THE RECORDS:
------------------------------------------------
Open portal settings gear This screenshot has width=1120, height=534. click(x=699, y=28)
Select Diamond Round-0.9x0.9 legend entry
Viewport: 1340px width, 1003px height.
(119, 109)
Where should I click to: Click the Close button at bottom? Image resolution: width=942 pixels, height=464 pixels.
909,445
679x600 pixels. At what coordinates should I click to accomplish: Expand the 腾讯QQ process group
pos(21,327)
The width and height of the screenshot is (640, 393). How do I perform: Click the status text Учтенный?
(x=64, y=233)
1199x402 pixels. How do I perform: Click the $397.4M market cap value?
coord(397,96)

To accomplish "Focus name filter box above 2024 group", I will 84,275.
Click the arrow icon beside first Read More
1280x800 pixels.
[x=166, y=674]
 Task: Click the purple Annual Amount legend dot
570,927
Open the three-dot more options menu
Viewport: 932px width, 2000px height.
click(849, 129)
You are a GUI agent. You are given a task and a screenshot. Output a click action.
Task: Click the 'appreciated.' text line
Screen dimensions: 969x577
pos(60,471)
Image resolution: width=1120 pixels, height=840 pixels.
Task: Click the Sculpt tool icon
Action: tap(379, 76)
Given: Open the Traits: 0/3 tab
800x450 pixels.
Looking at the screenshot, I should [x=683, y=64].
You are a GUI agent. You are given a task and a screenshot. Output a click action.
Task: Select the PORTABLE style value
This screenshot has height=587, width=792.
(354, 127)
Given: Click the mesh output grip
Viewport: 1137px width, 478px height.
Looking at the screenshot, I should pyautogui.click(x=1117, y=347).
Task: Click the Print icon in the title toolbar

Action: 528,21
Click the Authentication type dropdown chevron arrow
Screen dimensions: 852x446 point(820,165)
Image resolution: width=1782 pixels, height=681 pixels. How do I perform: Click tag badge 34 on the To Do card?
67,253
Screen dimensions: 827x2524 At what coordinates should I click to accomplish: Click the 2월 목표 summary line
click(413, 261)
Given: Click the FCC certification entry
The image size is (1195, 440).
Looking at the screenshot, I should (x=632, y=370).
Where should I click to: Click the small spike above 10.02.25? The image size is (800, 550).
------------------------------------------------
TASK OBJECTIVE:
Number of lines containing "Open" in the data: state it and nothing more.

OUTPUT OF THE EXERCISE:
3